* S&P 500 index futures below fair value
* Price of oil rises above $115 per barrel
* Existing home sales data for July on tap
By Kristina Cooke
NEW YORK, Aug 25 (Reuters) - U.S. stock index futures slipped on Monday, with Wall Street set to give back some of Friday's sharp gains, as the price of oil rebounded and credit concerns nagged.
Worry about the impact of higher fuel costs on consumer spending and profits flared up again as the price of oil rose. Shares of retailers such as Wal-Mart <WMT.N> and airlines, including Continental Airlines <CAL.N>, fell before the bell.
Lehman Brothers <LEH.N> shares fell 4.2 percent before the open after a top South Korean regulator voiced concern about state-run Korea Development Bank's interest in buying a global bank. For details, see [
].Shares of Lehman Brothers, which has been hard hit by the credit crisis, had soared on Friday after KDB said it was open to the acquisition of an overseas financial institution, naming Lehman as one option.
Any news on when and whether the U.S. Treasury will take steps to rescue mortgage finance giants Fannie Mae <FNM.N> and Freddie Mac <FRE.N> could determine market direction, analysts said.
Further fueling concerns about more fallout from the credit crisis, bank regulators closed Columbian Bank and Trust Company late on Friday, the ninth U.S. bank to fail this year as the weakening economy and falling home prices take their toll on financial institutions. [
]."Everything is hinging on the commodity prices and financials-- we are still stuck in this up and down pattern. Maybe once we get some of the smoke surrounding Fannie and Freddie clearing, that might help people make a bit of a better bet," said Joe Saluzzi, co-manager of trading at Themis Trading in Chatham, New Jersey.
S&P 500 futures <SPc1> fell 7.50 points and were below fair value, a formula that evaluates pricing by taking into account interest rates, dividends and time to expiration on the contract.
Dow Jones industrial average futures <DJc1> fell 61 points and Nasdaq 100 <NDc1> futures slipped 11.50 points.
Existing home sales data for July are due at 10 a.m. (1400 GMT) and will be scrutinized for clues on the state of the housing market, Saluzzi said.
"No matter how you cut it, this whole problem is centered around housing.

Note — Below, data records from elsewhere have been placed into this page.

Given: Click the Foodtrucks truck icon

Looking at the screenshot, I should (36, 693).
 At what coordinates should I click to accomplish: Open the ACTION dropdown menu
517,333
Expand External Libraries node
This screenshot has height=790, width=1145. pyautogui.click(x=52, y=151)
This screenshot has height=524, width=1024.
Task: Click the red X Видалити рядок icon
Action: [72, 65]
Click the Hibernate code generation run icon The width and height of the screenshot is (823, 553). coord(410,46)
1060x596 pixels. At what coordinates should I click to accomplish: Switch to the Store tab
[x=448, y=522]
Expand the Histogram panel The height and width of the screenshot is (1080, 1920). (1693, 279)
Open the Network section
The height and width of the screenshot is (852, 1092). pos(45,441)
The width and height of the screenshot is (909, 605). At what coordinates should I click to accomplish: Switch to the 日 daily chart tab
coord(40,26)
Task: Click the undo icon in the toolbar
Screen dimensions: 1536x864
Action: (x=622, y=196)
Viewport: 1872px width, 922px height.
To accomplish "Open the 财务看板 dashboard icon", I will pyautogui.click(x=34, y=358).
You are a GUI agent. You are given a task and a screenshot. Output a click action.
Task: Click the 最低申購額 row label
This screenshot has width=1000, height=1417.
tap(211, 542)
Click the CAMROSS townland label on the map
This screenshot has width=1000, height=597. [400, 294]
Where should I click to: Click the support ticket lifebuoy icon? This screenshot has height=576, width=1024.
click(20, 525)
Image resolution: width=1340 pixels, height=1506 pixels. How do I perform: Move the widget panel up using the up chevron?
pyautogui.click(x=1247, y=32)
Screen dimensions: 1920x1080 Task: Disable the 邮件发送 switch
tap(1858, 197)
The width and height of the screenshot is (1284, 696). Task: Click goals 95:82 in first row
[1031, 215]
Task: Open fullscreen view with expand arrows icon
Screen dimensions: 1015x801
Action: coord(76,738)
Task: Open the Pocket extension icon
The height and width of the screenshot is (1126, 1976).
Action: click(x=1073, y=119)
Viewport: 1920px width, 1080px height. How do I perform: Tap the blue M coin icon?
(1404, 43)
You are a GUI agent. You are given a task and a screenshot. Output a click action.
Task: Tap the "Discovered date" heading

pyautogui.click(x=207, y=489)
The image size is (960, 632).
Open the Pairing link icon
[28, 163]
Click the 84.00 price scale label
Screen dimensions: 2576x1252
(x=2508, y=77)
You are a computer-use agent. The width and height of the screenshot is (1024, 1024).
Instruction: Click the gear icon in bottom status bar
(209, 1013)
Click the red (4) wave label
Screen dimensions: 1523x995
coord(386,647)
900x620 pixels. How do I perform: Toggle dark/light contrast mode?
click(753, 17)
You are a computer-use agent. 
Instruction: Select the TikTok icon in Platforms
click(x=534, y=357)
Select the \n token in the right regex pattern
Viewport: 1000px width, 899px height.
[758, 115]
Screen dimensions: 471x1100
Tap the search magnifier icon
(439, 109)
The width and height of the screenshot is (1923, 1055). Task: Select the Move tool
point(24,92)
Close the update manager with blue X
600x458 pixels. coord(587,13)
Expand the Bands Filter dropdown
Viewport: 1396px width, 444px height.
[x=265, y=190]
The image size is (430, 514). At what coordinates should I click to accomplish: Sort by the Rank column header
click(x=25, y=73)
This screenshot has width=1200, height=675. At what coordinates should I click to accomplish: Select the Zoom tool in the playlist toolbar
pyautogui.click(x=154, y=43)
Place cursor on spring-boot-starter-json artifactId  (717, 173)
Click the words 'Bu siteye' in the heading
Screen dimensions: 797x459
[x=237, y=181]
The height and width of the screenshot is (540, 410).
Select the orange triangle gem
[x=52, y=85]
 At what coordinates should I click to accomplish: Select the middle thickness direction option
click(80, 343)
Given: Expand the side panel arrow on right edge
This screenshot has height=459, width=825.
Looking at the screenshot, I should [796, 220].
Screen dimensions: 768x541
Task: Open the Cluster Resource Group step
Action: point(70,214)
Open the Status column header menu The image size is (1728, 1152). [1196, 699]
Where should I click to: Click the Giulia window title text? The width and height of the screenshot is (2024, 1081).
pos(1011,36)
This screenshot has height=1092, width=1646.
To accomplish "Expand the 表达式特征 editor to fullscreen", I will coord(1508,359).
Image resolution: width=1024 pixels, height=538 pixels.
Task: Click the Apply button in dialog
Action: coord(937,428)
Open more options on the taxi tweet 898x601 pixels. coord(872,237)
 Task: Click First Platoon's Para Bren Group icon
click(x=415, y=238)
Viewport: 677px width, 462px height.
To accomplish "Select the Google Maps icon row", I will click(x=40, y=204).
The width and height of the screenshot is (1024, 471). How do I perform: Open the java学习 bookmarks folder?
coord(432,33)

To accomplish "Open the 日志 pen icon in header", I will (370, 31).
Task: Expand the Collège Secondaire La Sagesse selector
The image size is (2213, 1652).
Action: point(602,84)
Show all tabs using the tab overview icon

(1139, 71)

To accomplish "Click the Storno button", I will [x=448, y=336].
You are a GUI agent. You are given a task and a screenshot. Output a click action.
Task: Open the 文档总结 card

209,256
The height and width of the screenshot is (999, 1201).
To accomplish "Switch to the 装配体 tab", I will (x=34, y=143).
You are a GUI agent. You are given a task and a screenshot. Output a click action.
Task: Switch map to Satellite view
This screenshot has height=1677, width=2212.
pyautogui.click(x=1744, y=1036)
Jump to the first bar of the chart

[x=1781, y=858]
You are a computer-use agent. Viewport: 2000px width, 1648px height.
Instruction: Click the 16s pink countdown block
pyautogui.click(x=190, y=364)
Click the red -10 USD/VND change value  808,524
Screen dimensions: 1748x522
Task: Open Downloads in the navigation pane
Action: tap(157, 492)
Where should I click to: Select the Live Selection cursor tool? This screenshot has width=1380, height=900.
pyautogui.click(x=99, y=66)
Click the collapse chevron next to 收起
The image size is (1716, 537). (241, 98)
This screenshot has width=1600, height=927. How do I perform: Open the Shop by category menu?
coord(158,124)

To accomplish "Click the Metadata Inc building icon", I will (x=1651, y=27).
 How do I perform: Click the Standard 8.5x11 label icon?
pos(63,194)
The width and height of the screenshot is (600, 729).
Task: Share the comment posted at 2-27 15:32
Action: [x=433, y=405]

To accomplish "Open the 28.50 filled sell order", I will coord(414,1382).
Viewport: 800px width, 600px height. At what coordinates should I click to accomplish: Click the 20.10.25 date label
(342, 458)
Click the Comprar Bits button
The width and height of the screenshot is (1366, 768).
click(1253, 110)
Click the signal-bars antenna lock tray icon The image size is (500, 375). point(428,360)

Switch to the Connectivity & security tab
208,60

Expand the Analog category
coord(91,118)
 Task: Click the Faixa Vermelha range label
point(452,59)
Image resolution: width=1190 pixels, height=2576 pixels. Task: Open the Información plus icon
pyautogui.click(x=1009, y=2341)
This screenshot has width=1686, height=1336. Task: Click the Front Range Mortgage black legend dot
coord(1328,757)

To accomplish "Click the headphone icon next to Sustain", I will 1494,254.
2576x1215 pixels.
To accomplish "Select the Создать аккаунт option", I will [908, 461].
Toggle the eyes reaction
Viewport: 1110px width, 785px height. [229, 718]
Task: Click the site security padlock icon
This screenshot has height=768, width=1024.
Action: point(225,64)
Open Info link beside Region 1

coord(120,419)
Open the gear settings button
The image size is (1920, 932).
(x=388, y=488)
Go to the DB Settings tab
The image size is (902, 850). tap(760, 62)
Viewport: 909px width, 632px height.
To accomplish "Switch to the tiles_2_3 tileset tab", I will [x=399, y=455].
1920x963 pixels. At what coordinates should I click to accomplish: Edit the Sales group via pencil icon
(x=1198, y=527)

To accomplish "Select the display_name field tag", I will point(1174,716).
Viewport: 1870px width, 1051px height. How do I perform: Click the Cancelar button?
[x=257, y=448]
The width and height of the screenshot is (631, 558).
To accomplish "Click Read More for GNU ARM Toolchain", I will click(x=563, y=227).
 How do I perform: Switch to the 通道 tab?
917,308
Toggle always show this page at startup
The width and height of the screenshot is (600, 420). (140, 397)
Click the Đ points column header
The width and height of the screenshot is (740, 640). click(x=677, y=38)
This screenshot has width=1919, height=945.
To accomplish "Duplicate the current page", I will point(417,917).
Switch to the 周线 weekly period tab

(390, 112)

We really need to see inventory being worked off and some money coming into the market," he said.
Fannie Mae's shares fell more than 5 percent and Freddie Mac's shares fell more than 3 percent before the bell.
Among financial shares, insurer American International Group Inc <AIG.N> fell 3 percent and Bank of America Corp <BAC.N> lost 1.2 percent.
Adding to concerns about the global economy, the International Monetary Fund trimmed its forecasts for 2008 and 2009 world economic growth in a note prepared for a meeting of the Group of 20 nations, a G20 finance official told Reuters.
Oil rose 85 cents to $115.44 as some investors saw buying opportunities after prices posted the biggest one-day slide in percentage terms since 2004 in the previous session.